The biotech, founded in 2019, revolves around Vesalius' so-called Diamond technology platform that is meant to serve as a prism, Austin said. 

"[L]ike a prism splits sunlight to reveal there’s lots of colors within it, Diamond splits those apparently diagnostically identical syndromic diseases into multiple mechanistic diseases, which we can then make more effective drugs against for the first time," Austin said. He previously served as the founding director of the National Center for Advancing Translational Sciences within the National Institutes of Health.

RELATED: Flagship Pioneering flags down another $2.2B to expand preemptive, pioneering medicine divisions

The proceeds will bankroll preclinical development as Vesalius looks to test its platform across the gamut of neurological, psychiatric, metabolic, autoimmune, cardiovascular and endocrine disorders, Austin said. The funding will also support the hiring of 200 new employees in the next two years, with about one-third of those in data science informatics and computational areas, Austin said. 

The launch comes as Vesalius moves into a new lab today in Cambridge's Kendall Square that is four times the size of the startup's original work space, Cole said. 

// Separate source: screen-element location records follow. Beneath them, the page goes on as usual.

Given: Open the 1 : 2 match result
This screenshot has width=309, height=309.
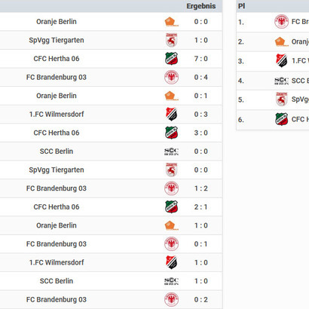Looking at the screenshot, I should [200, 188].
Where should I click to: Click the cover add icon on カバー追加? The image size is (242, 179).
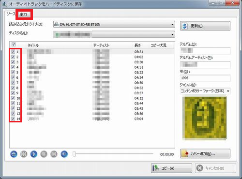pyautogui.click(x=185, y=154)
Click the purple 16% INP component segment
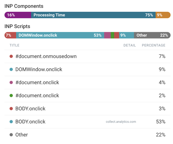Image resolution: width=173 pixels, height=144 pixels. (x=18, y=15)
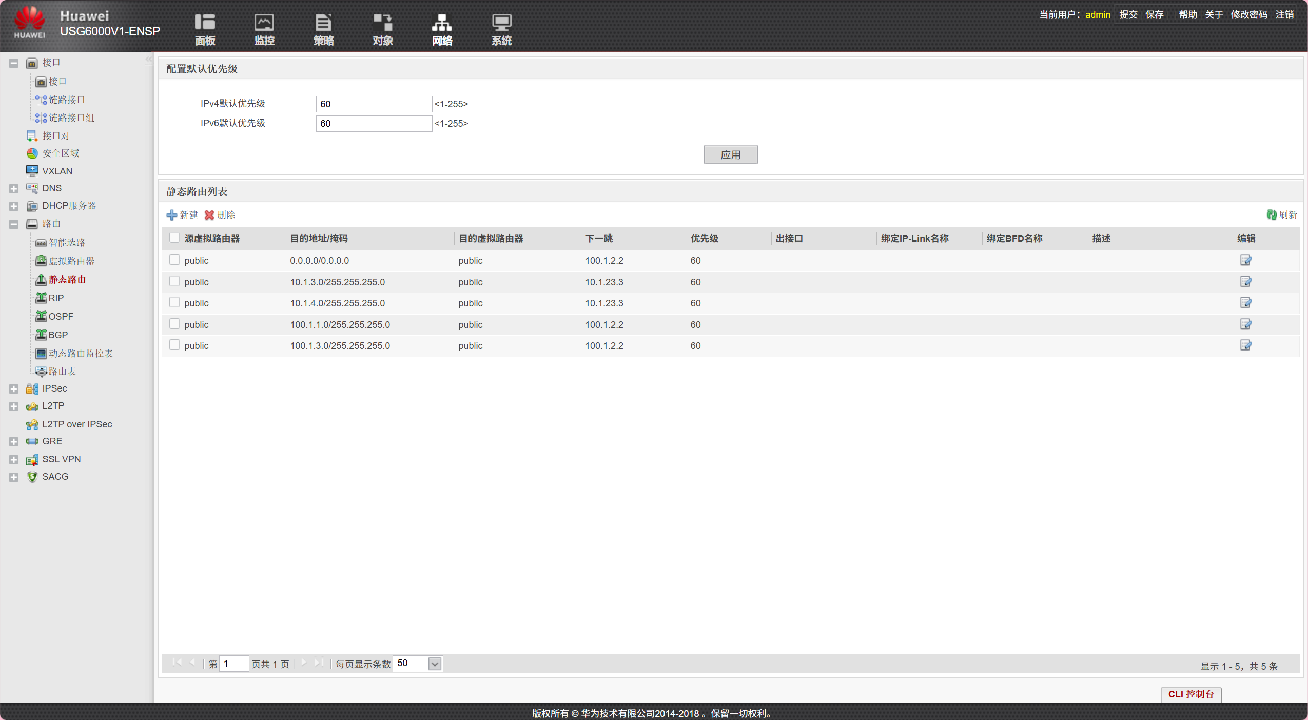
Task: Check the 100.1.3.0 route checkbox
Action: 174,345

With data and other technological advancements, the biopharma industry is ready for the next stage of drug development, according to Austin. If the company is able to "effectively identify responder populations" with its platform, Vesalius could attract biopharma partners that have failed development programs in the past because their clinical populations were too heterogeneous, Austin said. 

"So, could we resurrect some of those failed drugs?" Austin posited about Vesalius' potential.

RELATED: 'Shots on goal' to 'deterministic' drug development: Flagship CEO, Moderna Chair Afeyan pens first annual letter

Many illnesses today have a single diagnosis that serves as an umbrella for various diseases, which is a roadblock in drug development because each of those diseases has a different impact on patients due to distinct biological roots, the biotech said. 

"One of the things that became a bit of an obsession with biotech and pharma for much of the last couple decades is this quite reductionist model where we’re going to take a target out of its biological context, study it and then we’ll try to put Humpty Dumpty back together again when, in fact, Humpty Dumpty couldn’t be put back together again, and the drugs fail," Austin said. 

Vesalius plans on moving multiple drug discovery programs forward in the next year or two, Cole said.